→ Task brief:
Search the entries below for the string "Select" and copy the lines that hold it.

Stored items:
* * *

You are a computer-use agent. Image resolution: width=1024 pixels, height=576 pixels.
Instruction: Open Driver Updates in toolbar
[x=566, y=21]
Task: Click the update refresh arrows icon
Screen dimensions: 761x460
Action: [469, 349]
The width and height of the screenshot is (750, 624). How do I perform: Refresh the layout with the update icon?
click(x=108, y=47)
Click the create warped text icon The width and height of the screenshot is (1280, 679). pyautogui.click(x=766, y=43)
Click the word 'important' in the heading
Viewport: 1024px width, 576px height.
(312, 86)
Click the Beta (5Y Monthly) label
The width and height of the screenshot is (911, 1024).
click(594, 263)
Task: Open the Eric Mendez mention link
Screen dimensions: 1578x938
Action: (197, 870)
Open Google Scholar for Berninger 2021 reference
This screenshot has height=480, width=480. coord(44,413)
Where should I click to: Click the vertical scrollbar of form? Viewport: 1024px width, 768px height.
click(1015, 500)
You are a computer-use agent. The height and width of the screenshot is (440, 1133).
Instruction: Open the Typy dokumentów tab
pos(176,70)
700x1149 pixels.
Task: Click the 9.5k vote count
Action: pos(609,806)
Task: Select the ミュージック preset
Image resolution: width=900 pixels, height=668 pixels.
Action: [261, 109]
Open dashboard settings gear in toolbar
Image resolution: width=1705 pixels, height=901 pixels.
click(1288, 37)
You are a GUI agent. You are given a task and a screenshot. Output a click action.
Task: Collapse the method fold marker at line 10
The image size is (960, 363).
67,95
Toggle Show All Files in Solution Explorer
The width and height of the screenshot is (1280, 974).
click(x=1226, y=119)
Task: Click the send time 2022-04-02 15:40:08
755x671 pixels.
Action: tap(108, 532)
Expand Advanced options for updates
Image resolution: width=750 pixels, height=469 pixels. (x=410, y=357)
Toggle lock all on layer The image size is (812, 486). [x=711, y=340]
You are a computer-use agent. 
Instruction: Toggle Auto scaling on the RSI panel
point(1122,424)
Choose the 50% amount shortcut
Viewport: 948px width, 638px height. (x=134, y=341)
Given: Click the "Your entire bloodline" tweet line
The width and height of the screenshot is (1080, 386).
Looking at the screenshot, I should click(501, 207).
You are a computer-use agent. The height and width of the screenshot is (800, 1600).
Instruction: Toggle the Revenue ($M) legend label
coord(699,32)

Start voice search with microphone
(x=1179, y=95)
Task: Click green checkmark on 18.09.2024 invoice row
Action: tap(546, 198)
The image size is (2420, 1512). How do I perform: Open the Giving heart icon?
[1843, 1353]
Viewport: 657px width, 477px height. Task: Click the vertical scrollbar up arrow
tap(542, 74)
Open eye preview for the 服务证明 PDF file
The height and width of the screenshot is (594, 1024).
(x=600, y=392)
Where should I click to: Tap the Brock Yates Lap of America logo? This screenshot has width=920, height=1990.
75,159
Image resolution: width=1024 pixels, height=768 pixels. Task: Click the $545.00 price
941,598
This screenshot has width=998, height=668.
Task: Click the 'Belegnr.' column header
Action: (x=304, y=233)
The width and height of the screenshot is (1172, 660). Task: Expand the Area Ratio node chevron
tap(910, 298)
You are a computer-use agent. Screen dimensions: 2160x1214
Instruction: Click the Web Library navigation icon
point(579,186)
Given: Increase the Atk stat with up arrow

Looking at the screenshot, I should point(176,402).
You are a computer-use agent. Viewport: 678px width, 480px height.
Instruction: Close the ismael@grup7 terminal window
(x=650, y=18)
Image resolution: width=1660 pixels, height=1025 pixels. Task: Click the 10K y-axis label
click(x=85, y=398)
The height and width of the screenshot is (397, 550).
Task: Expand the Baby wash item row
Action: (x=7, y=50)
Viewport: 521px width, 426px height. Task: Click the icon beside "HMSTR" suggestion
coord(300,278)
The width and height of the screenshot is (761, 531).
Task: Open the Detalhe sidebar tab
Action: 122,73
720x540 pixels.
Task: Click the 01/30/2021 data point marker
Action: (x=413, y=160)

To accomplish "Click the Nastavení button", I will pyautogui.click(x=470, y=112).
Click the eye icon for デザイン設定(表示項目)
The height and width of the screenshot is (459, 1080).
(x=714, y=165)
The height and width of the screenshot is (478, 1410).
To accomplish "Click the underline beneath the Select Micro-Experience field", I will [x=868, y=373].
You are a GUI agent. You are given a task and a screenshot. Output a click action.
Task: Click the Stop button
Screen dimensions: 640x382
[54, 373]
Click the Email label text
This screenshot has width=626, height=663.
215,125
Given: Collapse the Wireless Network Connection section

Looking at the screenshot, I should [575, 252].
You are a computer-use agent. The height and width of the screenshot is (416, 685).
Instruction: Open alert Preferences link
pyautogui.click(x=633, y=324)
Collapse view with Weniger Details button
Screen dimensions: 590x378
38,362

* * *

→ Response:
Task: Select the ミュージック preset
To accomplish "Click the underline beneath the Select Micro-Experience field", I will [x=868, y=373].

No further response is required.